LifeStance Health Group Inc. is tumbling after Nate Anderson’s Hindenburg Research released a report saying it’s betting against the provider of mental-health services.
Shares of the Arizona-based firm fell as much as 21% on Thursday before paring some of the loss to trade about 8% lower. The stock has declined nearly 30% this year.
The company, which has a market capitalization around $2.1 billion, has been under pressure over metrics including its clinician retention rate. On Tuesday, a judge in the US District Court for the Southern District of New York approved a deal that states LifeStance will pay $50 million to end a lawsuit that alleged it misled investors about its clinician retention rates ahead of its June 2021 initial public offering. The stock fell about 7% Tuesday.

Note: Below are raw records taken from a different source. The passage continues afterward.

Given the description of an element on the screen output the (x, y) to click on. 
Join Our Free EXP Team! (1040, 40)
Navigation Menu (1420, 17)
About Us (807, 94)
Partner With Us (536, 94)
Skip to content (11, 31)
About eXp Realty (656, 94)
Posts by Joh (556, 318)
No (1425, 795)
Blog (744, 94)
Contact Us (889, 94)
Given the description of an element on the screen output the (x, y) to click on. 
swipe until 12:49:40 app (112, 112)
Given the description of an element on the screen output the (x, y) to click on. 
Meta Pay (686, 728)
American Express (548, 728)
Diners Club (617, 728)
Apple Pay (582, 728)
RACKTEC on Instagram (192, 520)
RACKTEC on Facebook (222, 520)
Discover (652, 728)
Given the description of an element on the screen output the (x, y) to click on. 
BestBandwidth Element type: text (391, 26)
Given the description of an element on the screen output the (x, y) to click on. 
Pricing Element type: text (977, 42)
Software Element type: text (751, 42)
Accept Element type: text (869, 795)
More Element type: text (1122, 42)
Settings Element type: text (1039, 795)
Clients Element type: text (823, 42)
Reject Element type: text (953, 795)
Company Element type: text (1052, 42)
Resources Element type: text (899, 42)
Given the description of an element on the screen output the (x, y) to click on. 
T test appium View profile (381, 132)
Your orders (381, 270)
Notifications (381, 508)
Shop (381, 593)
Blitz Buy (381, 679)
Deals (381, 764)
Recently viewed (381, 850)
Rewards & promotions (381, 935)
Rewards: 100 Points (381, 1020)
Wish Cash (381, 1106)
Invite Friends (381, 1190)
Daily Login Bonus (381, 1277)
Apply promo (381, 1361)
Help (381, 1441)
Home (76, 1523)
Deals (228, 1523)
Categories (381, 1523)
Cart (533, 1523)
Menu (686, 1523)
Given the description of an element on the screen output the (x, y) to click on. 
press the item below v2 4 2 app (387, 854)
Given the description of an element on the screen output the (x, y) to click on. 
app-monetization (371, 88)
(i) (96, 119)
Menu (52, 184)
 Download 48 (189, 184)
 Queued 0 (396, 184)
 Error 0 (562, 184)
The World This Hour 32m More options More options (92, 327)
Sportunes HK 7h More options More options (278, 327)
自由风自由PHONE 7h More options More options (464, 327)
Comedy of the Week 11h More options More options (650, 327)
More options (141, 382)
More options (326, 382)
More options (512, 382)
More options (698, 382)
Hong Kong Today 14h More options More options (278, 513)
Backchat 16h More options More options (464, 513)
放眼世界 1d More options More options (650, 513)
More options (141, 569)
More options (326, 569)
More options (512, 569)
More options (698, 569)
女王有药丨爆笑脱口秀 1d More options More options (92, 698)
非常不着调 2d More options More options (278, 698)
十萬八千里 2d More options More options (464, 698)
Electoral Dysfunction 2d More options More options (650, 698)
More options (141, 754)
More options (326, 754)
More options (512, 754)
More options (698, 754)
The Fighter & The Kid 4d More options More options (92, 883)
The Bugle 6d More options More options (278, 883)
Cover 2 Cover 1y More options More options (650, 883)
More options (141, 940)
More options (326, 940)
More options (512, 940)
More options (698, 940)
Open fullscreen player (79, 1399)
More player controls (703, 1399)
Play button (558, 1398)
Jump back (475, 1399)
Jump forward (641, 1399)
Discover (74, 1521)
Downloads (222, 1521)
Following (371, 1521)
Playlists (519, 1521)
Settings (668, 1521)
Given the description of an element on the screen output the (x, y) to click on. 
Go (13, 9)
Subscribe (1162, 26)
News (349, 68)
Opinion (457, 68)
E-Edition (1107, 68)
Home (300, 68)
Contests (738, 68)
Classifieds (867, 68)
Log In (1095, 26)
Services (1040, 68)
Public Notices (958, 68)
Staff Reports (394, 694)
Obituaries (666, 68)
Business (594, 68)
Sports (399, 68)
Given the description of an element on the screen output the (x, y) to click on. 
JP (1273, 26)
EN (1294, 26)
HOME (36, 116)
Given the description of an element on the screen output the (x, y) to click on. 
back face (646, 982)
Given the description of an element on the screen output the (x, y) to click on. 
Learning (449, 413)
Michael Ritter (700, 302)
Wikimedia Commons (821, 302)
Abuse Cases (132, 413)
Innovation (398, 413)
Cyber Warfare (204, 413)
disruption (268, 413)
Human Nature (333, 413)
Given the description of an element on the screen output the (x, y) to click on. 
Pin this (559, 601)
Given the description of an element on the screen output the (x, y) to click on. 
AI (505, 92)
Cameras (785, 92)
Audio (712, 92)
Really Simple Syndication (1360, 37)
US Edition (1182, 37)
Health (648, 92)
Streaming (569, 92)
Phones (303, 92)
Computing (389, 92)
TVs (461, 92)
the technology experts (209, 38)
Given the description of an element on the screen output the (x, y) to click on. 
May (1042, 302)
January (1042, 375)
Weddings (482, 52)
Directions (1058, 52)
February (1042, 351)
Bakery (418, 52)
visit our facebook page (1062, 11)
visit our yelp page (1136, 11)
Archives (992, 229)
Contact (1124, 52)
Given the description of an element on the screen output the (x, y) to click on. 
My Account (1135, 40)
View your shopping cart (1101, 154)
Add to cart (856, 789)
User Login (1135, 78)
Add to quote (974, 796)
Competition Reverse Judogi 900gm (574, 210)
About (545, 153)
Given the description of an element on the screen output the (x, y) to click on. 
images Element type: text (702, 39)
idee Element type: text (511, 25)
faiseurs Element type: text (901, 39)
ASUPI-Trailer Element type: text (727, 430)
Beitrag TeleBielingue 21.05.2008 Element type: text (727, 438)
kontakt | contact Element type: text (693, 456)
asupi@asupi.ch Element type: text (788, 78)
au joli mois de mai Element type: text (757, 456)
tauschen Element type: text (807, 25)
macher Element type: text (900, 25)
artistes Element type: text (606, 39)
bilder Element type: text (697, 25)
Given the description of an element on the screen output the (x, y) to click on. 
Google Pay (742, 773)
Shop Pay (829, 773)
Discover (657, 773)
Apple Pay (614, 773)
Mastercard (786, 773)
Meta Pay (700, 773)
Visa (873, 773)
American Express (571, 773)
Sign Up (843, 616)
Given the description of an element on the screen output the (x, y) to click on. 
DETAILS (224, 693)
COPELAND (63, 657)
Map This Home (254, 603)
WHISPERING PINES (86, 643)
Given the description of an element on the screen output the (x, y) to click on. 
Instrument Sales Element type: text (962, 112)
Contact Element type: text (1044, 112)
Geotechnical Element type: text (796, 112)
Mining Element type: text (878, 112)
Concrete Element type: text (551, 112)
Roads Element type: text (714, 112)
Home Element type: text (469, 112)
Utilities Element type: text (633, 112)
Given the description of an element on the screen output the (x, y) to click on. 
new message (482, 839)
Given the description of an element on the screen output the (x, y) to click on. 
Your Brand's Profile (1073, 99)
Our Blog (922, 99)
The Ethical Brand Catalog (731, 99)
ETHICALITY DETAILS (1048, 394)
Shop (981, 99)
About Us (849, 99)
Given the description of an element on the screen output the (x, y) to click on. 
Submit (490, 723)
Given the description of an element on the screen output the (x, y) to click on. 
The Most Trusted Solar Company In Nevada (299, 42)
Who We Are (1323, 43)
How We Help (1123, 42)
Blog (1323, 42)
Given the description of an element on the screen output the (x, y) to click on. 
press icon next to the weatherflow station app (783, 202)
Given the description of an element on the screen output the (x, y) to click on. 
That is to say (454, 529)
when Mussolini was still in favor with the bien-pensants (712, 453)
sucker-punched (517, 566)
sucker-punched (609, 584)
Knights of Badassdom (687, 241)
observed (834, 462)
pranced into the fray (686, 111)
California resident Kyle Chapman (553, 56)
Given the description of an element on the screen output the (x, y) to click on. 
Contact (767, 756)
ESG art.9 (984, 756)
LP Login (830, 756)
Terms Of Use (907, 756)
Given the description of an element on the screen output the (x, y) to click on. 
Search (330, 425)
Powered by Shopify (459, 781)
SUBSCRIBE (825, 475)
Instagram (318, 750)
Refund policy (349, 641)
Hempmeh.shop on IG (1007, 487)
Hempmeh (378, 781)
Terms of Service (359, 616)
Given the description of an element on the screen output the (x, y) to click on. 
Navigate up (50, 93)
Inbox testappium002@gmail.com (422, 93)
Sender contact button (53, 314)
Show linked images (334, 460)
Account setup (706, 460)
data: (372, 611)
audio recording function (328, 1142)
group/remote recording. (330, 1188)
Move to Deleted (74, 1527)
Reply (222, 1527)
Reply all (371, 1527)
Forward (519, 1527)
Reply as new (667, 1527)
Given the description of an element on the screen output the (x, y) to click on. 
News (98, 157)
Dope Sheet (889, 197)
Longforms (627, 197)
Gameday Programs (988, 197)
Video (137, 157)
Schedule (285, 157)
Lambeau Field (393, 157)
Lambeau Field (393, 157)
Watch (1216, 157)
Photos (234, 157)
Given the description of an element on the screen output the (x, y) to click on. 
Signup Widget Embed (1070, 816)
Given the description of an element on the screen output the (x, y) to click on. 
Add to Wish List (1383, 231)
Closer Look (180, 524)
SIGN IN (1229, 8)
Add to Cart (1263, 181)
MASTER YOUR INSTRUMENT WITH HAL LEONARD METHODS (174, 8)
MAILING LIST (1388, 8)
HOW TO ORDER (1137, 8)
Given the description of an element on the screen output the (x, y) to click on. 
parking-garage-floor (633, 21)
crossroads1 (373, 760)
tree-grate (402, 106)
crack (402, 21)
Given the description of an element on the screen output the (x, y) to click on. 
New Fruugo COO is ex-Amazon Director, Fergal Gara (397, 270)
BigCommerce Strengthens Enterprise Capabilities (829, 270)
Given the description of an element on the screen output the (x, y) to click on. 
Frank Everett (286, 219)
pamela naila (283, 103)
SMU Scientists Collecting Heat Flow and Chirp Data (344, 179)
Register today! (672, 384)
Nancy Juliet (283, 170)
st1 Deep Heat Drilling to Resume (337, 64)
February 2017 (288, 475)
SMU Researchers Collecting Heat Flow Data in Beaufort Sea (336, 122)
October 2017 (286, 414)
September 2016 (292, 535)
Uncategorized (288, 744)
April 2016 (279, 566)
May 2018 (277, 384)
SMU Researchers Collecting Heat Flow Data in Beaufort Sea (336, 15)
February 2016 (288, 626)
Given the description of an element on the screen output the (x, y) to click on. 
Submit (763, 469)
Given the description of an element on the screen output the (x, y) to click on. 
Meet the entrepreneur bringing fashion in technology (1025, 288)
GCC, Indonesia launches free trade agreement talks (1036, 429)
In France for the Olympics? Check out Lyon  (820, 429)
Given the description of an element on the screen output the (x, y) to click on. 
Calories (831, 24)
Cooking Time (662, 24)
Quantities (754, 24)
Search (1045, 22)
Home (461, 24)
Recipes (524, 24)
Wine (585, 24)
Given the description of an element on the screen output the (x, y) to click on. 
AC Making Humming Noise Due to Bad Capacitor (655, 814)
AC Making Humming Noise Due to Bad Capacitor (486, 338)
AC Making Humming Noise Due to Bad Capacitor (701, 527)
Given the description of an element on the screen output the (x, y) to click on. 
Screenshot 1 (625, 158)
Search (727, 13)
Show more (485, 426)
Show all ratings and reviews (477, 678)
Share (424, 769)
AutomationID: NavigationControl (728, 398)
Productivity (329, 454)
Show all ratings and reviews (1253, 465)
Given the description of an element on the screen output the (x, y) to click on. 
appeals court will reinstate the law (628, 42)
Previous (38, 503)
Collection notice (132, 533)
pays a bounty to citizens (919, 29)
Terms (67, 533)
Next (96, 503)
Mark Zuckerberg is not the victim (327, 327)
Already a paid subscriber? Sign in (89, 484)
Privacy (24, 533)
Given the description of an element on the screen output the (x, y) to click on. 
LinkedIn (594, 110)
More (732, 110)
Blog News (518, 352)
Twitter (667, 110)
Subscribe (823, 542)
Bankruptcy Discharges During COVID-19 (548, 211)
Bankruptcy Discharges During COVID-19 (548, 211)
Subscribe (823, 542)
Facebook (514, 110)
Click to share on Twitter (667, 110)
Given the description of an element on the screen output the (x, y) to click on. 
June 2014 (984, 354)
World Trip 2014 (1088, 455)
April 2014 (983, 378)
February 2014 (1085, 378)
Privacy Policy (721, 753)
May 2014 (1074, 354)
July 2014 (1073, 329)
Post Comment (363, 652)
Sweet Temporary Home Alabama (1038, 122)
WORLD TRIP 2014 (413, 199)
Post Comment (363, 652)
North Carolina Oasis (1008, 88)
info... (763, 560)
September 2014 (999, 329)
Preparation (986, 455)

Payment to settle litigation is a reason Hindenburg notes in its Thursday report assessing that LifeStance will need to raise cash imminently.
“Overall, we think LifeStance is a classic example of what happens when private equity meets a ‘hot’ healthcare sector: Massive debt fueling a grinding, metric-focused corporate culture resulting in worse quality of care for patients, a worse environment for clinicians and long-term losses for the average investor,” Hindenburg wrote in the report.
LifeStance didn’t immediately respond to requests for comment via email and phone.
The company has 4 buys, 4 holds and 1 sell rating with an average 12-month price target of $7.71, roughly 40% above where shares currently trade, according to data compiled by Bloomberg. The shares were down almost 70% since its public offering as of Wednesday’s close.